▶ **WHAT NEEDS TO BE DONE**
Copy out exactly the lines from the start of the data to the line containing "January 2026 (601, 726)". Include both.

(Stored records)
----------

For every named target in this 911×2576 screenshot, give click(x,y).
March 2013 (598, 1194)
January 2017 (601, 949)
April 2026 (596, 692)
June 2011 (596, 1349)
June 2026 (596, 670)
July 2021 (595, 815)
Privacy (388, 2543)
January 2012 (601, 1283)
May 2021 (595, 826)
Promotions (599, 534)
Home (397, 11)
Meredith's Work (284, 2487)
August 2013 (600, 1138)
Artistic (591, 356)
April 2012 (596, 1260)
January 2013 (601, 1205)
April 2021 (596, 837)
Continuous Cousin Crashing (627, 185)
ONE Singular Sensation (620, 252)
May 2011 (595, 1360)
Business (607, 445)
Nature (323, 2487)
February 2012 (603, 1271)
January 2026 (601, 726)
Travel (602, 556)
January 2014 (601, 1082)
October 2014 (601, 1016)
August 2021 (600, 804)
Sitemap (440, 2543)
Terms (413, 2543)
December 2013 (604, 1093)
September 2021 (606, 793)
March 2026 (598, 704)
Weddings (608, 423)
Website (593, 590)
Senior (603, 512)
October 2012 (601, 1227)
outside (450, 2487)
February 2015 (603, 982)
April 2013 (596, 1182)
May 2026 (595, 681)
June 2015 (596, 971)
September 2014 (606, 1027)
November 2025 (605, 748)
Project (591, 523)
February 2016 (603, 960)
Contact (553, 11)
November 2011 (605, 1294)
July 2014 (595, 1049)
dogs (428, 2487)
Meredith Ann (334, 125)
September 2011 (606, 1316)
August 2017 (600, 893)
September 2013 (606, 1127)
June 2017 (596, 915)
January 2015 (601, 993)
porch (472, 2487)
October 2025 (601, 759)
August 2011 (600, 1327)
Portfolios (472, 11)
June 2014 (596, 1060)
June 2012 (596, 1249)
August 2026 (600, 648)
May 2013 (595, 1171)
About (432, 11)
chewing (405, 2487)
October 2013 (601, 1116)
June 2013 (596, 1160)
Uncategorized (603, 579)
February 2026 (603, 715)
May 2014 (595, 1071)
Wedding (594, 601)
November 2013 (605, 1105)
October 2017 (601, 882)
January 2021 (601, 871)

----------

▶ **ANSWER SECTION**
For every named target in this 911×2576 screenshot, give click(x,y).
March 2013 (598, 1194)
January 2017 (601, 949)
April 2026 (596, 692)
June 2011 (596, 1349)
June 2026 (596, 670)
July 2021 (595, 815)
Privacy (388, 2543)
January 2012 (601, 1283)
May 2021 (595, 826)
Promotions (599, 534)
Home (397, 11)
Meredith's Work (284, 2487)
August 2013 (600, 1138)
Artistic (591, 356)
April 2012 (596, 1260)
January 2013 (601, 1205)
April 2021 (596, 837)
Continuous Cousin Crashing (627, 185)
ONE Singular Sensation (620, 252)
May 2011 (595, 1360)
Business (607, 445)
Nature (323, 2487)
February 2012 (603, 1271)
January 2026 (601, 726)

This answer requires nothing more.